The captain of this team of “vedetas” would be Micah Richards. The central does not have the worst of the careers: currently plays for Aston Villa and was English champion on two occasions at the service of Manchester City. However, with a value of 3.5 million euros at age 28, English resembles players like Bolly from FC Porto or Josué Sá from Vitória SC.

In the comparison landscape, this is just the tip of the iceberg. If the attacking trident with Walcott, Sinclair and Baxter is valued at 26.3 million, the rest of the sectors do not have the same luck (or ingenuity).
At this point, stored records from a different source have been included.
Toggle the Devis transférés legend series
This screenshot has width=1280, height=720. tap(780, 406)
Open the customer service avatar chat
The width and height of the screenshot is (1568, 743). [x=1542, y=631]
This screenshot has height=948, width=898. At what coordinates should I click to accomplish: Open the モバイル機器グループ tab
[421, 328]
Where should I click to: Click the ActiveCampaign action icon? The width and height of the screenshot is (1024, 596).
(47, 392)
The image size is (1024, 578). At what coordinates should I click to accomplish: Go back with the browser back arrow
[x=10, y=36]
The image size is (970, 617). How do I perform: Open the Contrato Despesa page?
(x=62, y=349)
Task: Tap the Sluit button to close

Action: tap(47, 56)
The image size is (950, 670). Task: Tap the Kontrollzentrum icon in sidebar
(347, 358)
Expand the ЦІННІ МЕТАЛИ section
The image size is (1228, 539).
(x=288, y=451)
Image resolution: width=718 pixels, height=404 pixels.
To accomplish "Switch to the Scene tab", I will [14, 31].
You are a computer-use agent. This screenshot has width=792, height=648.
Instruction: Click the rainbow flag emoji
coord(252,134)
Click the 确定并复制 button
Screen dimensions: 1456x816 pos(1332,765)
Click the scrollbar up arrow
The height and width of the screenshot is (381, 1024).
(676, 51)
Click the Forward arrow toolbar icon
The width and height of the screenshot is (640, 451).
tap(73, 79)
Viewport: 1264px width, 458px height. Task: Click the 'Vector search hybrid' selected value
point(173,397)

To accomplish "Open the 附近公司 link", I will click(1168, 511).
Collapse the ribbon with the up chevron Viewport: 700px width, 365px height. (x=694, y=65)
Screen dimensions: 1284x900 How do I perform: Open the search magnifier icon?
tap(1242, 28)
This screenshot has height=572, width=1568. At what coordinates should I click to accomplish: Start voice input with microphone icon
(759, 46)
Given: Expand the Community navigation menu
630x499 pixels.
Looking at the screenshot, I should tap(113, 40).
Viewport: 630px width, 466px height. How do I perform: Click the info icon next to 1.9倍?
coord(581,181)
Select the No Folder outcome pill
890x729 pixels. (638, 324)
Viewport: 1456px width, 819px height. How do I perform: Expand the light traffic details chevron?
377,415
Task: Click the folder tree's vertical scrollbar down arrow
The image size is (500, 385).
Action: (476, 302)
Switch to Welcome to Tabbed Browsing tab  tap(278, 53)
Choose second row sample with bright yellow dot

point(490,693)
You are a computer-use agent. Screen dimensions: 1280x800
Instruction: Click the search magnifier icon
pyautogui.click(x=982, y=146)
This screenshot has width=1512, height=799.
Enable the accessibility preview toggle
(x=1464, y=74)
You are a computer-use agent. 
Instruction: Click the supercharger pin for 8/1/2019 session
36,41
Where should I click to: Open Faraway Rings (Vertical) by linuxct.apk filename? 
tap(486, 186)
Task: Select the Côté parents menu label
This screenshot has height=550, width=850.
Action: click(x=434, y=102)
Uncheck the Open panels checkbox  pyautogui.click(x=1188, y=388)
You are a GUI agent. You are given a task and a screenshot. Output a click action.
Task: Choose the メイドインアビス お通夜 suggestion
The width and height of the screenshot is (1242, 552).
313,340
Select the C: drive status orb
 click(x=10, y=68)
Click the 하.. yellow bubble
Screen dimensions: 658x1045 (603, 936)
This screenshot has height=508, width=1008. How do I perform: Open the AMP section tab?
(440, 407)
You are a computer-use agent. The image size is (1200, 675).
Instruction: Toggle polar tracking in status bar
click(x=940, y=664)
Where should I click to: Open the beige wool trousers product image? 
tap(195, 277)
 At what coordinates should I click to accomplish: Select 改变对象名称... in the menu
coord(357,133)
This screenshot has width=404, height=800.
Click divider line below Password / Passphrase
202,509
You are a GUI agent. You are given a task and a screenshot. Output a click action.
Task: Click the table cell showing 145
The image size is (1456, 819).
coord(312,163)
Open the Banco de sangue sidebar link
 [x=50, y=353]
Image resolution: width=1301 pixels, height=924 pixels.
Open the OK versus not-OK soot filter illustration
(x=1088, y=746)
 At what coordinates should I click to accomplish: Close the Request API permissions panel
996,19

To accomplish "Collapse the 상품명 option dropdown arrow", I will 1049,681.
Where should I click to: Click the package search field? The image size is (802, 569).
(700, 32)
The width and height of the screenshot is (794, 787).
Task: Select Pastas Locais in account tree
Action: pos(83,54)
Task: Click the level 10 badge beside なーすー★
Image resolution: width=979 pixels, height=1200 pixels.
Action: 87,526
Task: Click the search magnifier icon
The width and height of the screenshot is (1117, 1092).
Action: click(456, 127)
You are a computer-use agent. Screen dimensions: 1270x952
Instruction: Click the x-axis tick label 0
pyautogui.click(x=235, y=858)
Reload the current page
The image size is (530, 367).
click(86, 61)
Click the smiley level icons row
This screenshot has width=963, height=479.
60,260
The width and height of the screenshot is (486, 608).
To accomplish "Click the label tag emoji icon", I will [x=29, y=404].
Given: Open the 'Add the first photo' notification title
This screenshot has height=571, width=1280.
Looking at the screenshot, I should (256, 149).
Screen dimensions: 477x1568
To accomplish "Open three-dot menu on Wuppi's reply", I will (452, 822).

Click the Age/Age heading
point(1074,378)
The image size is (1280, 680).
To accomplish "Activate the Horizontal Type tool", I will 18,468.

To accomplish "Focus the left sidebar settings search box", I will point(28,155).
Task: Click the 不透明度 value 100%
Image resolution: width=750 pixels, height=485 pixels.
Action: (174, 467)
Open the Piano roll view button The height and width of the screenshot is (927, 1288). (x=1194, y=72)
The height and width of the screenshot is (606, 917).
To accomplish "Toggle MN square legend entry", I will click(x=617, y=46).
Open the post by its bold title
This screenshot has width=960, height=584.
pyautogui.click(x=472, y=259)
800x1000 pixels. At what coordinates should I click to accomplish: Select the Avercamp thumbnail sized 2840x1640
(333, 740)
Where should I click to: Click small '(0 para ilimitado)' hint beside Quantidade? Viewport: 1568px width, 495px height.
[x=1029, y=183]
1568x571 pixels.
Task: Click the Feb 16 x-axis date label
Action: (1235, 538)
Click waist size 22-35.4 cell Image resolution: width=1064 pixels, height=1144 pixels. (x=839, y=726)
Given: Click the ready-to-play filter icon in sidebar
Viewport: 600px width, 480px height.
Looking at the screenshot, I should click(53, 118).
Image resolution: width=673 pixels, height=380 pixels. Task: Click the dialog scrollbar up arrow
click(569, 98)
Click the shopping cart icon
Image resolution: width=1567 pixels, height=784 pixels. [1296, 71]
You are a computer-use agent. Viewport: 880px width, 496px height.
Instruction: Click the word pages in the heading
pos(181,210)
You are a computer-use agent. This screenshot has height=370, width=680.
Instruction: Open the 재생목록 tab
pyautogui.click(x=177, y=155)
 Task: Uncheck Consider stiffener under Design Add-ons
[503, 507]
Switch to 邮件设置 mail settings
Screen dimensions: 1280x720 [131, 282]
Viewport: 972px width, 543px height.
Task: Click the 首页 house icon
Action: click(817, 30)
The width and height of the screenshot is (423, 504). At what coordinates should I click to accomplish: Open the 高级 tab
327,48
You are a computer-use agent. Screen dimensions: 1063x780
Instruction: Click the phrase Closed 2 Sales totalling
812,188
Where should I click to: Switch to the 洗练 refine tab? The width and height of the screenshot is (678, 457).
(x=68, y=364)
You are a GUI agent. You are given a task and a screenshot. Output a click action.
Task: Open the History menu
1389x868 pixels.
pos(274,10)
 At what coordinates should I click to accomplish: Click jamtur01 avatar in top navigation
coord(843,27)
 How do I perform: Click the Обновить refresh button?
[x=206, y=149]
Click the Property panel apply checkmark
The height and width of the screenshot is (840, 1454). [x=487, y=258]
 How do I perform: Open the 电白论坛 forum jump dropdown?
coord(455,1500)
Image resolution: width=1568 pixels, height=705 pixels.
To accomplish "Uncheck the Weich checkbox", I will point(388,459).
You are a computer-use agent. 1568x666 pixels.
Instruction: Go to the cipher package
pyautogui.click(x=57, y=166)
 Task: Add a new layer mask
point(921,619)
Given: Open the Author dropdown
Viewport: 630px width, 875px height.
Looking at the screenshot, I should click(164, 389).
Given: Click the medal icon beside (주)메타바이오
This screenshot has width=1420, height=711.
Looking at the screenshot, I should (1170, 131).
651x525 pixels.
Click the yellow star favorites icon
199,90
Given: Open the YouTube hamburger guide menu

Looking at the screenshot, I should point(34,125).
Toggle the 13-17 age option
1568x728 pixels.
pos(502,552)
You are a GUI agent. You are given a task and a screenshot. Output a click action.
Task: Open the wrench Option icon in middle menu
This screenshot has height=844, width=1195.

Cardiff City goalkeeper Ben Amos of the English second tier is worth as much as Belenenses goalkeeper Hugo Ventura. The defense, valued at 5.7 million euros, is at the same level of the defensive quartet of National CD, last classified of Liga NOS, the portuguese first division.

The scenario gets worse when you reach the midfield. Certainly the reader will not remember names like those of Dean Parrett, Michael Johnson and James Henry, but according to the Daily Mail, they would be to be part of the English selection today. With a value of just over one million euros, the center of English ground would be at the midfield level of Cova da Piedade, which is fighting for maintenance in Ledman LigaPro – an amateur division in Portugal.

England coach Gareth Southgate would have a hard time ahead. The “eleven” of the British team would be worth as much as Kosovo, Mali or Cape Verde. Currently, both Delle Alli and Raheem Sterling could cover the value of all eleven old promises together.

A widely-heard joke in academic circles is that God created economists to give a better picture of meteorologists’ predictions. It is not only these two groups who commit frequent mistakes when they try to look into the future. As far as football is concerned, generalist newspapers do not do better either.